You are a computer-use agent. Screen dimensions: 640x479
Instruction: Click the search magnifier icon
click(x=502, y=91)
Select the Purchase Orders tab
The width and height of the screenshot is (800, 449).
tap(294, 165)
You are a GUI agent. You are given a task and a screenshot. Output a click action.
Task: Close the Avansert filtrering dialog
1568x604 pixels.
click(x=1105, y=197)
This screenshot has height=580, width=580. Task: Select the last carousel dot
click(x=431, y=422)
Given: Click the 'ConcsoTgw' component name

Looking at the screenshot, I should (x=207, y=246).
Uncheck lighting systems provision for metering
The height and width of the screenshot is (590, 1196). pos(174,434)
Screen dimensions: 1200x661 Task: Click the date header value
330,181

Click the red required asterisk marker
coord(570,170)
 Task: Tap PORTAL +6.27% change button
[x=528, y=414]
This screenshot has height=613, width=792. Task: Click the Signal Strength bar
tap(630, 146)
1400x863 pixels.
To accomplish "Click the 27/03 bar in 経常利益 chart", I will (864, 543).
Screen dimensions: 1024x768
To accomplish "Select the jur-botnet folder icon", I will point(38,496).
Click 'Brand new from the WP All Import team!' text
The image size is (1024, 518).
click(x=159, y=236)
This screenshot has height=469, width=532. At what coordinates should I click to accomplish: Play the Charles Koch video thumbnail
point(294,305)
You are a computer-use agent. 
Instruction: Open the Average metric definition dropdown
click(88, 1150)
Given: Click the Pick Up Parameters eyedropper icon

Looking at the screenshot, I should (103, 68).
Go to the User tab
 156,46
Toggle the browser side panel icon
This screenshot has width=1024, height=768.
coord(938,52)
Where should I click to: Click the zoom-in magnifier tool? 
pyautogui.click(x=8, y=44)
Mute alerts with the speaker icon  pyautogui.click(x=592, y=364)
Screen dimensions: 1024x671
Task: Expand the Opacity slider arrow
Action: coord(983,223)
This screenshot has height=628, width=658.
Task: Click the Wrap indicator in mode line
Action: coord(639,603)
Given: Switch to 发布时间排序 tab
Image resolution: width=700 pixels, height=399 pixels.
====
WHAT TO PRODUCE
Each line in the listing above that contains "will" should be copied.

SOLUTION FOR THIS PROBLEM
To accomplish "Click the 27/03 bar in 経常利益 chart", I will (864, 543).
To accomplish "Select the jur-botnet folder icon", I will point(38,496).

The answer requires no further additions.